There are many conventional and non-conventional ways by which electricity can be produced. One of the conventional ways is to produce electricity by using fossil fuels. Coal-based power plants are the mostly used method to produce electricity. They are also referred to as thermal power plants. Though the energy produced by a thermal power plant is more economical as compared to non-conventional sources, it also causes greenhouse gas emission at a higher rate and hence called "dirty." On the contrary the photovoltaic system causes no harm to the environment as it uses solar energy which is also called "clean energy" but the electricity produced by it is not economical as the photovoltaic material used to produce solar cells are costly and for off sunshine period the energy needs to be stored in a storage device like battery. In this section we will discuss both the non-conventional and conventional sources for electricity generation.
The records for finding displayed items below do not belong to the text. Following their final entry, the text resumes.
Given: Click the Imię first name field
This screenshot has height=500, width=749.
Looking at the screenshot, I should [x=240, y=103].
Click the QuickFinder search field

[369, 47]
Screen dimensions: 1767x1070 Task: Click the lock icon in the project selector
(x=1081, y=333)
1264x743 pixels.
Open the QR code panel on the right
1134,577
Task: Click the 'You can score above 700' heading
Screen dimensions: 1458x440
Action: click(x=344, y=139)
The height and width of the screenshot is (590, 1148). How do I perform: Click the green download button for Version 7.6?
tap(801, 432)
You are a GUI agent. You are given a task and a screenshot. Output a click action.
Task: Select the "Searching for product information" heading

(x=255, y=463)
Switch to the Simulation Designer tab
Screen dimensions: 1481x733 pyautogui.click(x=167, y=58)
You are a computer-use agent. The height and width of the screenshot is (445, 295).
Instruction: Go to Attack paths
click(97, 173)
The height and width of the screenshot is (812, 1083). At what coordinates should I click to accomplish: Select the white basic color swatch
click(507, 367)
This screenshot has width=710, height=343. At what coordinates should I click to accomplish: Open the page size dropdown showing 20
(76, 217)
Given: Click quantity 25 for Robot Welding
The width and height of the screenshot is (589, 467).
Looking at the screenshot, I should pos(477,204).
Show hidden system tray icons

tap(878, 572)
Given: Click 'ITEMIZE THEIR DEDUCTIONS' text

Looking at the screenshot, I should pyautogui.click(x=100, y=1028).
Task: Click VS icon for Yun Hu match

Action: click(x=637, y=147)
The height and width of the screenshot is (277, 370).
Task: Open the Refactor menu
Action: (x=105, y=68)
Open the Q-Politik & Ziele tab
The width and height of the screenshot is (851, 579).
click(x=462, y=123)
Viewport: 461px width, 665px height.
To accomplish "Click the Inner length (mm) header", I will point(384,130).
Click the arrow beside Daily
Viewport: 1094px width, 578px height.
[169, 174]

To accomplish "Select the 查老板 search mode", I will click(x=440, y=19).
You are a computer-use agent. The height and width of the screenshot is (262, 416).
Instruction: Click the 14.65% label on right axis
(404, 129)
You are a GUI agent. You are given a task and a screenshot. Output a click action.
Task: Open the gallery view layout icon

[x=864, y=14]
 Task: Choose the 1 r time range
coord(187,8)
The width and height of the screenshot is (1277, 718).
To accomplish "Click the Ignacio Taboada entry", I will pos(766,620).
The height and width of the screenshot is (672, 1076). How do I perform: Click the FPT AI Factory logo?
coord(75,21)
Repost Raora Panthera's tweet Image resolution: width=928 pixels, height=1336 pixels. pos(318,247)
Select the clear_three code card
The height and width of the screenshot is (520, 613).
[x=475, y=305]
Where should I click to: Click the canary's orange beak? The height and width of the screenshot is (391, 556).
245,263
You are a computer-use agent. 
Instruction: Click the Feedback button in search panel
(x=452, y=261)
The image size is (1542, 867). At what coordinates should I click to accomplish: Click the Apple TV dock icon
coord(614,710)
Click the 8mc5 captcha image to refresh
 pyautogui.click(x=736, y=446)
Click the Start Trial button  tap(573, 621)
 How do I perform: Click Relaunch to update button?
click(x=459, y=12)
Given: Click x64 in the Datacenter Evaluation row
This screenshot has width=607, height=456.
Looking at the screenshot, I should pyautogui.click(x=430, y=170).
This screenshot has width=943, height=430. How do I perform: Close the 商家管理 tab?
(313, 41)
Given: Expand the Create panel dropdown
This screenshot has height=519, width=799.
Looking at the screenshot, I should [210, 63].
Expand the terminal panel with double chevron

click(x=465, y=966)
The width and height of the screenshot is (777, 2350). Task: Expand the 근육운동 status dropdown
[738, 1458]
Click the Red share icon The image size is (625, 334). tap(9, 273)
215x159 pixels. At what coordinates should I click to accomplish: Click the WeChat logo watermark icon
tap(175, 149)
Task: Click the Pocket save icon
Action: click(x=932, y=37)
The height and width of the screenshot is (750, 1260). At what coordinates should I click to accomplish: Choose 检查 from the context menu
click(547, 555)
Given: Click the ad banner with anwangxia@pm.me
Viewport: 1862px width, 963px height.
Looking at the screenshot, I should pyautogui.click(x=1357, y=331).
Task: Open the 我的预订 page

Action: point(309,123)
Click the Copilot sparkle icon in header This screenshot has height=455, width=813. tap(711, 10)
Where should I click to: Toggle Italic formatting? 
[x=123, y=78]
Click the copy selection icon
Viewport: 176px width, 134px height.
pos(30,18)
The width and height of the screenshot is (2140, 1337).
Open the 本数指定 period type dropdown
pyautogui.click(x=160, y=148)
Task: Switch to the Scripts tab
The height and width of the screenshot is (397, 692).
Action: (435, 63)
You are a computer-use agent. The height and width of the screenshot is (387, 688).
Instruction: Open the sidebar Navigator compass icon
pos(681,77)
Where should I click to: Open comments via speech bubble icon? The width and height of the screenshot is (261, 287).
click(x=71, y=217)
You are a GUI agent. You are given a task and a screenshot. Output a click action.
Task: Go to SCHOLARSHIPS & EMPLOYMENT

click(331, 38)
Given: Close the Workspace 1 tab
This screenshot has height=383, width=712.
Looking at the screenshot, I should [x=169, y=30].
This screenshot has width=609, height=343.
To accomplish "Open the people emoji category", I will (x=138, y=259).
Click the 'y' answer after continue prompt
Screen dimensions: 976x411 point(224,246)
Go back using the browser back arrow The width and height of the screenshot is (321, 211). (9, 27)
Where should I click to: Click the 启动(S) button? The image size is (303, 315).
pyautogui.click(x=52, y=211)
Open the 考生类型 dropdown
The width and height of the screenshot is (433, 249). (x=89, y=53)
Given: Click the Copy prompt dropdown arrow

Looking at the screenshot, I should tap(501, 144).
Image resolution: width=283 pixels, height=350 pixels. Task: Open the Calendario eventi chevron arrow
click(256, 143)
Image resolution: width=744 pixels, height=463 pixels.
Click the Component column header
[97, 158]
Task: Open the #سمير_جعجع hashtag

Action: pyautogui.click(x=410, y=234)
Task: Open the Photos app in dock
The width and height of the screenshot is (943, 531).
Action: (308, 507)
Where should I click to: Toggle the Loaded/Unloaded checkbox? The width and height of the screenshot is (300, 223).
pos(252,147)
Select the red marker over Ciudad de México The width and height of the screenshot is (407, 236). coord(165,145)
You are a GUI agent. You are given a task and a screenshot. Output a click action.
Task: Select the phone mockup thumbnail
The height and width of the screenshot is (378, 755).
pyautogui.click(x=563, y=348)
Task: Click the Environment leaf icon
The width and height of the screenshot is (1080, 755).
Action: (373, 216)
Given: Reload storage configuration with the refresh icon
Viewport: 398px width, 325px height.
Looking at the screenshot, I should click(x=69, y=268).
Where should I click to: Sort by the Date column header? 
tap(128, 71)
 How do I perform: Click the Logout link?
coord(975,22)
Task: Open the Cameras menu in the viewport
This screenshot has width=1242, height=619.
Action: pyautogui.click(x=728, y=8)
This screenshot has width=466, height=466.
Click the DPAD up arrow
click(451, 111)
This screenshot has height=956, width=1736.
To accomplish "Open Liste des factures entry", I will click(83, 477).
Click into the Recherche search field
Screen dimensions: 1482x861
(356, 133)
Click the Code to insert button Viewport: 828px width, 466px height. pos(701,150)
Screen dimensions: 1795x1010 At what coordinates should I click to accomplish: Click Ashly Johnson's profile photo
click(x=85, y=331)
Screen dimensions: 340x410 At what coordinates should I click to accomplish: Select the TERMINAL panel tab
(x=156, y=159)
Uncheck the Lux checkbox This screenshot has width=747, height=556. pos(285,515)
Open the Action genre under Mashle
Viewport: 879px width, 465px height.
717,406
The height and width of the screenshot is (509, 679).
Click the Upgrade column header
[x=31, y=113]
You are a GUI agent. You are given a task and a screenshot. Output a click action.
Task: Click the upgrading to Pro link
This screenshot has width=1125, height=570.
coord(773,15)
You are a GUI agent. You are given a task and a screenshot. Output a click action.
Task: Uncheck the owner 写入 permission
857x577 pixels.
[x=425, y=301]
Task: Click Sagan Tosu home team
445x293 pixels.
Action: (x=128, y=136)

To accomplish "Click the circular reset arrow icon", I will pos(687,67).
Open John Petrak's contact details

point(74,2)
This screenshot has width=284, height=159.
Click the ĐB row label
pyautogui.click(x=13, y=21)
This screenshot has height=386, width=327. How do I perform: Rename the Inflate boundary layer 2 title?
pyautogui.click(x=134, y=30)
Hydro-based power plants use the potential energy of water to generate electricity. Water of a river is allowed to keep its level up with the help of a retaining wall or dam across the width of the river and on the other side of the wall/dam the water turbines are installed. The potential energy of water is then used to run turbines and then turbines run generators and produce electricity. The electricity is then supplied to the grid from where it is distributed to its users. Pelton wheel and Francis turbines are generally used for high water heads and the Kaplan turbines can be used for low water heads. Mini hydel power stations can also be built to fulfill the electrical demand of a community living near small rivers and where water head is not enough for big hydro power plants. Hydro power plants are more eco-friendly than the thermal power plants as they produce less harm to the atmosphere but they require community relocation for those who live near the river and hence sometimes face substantial public resistance.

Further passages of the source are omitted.